=== What is expected ===
State, as a number alone, how many lines of the data contain the string "will".

=== Given records ===
----

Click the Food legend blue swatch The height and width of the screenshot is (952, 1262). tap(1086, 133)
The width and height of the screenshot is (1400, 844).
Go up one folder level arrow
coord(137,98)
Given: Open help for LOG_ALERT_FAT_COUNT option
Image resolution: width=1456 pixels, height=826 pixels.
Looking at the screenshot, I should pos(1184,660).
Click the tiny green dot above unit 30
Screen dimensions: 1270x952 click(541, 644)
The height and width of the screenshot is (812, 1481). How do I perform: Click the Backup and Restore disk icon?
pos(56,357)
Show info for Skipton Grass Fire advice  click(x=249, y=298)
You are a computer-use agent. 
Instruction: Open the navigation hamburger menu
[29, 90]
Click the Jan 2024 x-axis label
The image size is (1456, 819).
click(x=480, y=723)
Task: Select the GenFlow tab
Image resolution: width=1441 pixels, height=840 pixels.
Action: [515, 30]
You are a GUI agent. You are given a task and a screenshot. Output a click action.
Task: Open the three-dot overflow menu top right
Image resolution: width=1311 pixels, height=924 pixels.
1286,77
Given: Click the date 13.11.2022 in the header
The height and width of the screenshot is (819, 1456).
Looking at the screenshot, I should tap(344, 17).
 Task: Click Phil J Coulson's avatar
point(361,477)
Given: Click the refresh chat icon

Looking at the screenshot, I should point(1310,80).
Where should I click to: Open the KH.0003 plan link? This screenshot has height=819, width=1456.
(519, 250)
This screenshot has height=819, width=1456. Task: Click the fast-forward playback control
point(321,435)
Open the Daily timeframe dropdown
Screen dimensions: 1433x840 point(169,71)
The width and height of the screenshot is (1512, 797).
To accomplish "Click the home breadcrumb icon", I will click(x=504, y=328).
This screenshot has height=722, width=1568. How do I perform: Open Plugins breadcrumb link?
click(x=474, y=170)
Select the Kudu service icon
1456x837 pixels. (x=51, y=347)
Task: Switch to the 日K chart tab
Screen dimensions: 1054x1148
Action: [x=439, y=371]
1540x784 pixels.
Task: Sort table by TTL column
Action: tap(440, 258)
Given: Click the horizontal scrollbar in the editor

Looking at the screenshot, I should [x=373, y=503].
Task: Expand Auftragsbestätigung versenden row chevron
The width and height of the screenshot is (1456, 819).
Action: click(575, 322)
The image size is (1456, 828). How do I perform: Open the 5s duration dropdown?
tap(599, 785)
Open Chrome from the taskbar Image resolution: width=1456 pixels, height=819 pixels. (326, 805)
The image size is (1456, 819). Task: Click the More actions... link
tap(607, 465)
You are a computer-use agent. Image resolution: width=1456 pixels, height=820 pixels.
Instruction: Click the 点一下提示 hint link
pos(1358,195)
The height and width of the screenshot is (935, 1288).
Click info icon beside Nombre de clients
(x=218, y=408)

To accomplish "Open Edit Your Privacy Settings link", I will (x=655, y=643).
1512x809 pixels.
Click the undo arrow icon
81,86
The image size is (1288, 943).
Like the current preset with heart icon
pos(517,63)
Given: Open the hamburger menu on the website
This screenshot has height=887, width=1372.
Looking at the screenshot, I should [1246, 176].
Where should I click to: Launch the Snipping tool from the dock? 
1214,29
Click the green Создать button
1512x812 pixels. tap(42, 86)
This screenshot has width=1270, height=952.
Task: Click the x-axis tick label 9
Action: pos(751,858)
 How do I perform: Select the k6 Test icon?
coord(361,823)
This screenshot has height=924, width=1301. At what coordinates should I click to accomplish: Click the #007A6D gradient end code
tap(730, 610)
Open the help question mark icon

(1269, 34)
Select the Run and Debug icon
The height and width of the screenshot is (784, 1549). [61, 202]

----

=== Answer area ===
2